It’s not really unusual to hear of an older man marrying a much younger woman. But in the case of Harriet Mordaunt, it became a scandal that fascinated Victorian society. Harriet was young and attractive and her story involved British royalty and led to Harriet being locked up as insane for the rest of her life.

Was a conspiracy at work?

Harriet Sarah Moncreiffe

2Harriet was born in Scotland. Her family was a titled one and had the wealth that was commensurate with their standing in life – Harriet was one of sixteen children that her parents could well afford to bring up.

Her childhood was happy as her parental home was easy going and relaxed. There were many visitors to the ancestral pile, among them was the Prince of Wales.

The prince enjoyed staying at the Moncreiffe family home. All the guests did because of its informal atmosphere. For the prince in particular this was in start contrast to his own family life.

Guests enjoyed a sexual freedom that was common in the more relaxed home of the day in the upper echelons of society- another aspect that was no doubt appreciated by the prince. Whether or not he had a relationship with Harriet at this time is unknown but there were those who believed it to be so. But he most certainly did in later years

The Prince of Wales, Albert Edward

3Albert was the eldest son of Queen Victoria so you can easily imagine the difference between the Moncreiffe family home and his own.

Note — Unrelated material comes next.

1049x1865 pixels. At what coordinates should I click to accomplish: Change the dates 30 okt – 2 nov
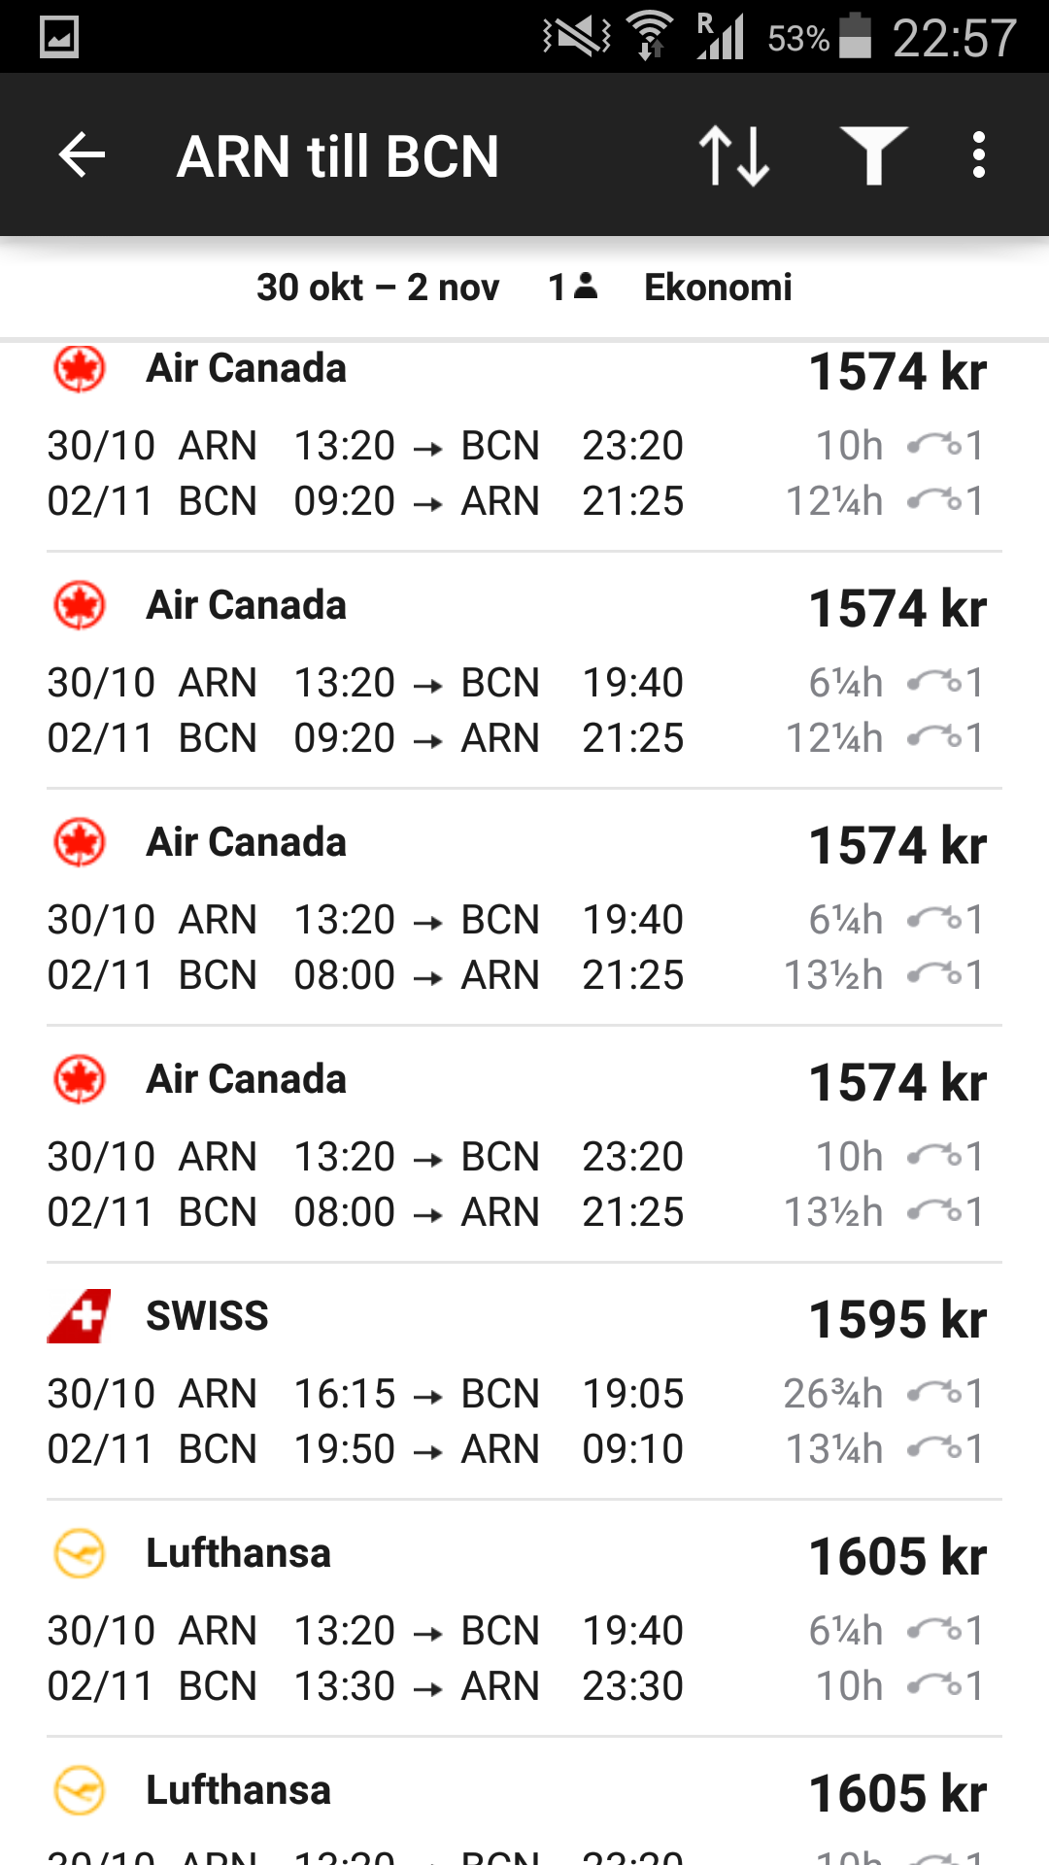[378, 288]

He was known as Bertie to his family and friends and would one day become King Edward VII.

But like Prince Charles today, he had a long wait before he became king. Unlike today’s royals who involve themselves in charity and ambassadorial work, Bertie had plenty of time on his hands. He knew his life would become more formal once he was king so was determined to enjoy himself before that came to pass.

As a young man he was attractive and charming but he knew he could never live up to his parents’ expectations. His father, Prince Albert, had particularly rigid requirements for his son that interfered with Bertie’s pleasures.

Harriet and marriage

4There was no doubt that Harriet should marry – and marry well. She was eighteen when she landed a wealthy husband, Sir Charles Mordaunt. He was older by quite some years but the picture here shows the couple’s home and gives an indication of his wealth.

The remained part of the prince’s circle of friends. Sir Charles though, as was traditional, had mistresses and this meant that Harriet saw absolutely no reason why she couldn’t take lovers of her own.

This meant that she ignored one of the golden unwritten rules of the upper classes – a married woman does not have affairs until she has given birth to at least on son and heir. This way the family bloodline remained pure.

Letters

5Harriet did produce a child – a girl. Sir Charles was not too disappointed that their first born wasn’t a son. His wife was young, there was plenty of time and by giving birth she had proved her fertility.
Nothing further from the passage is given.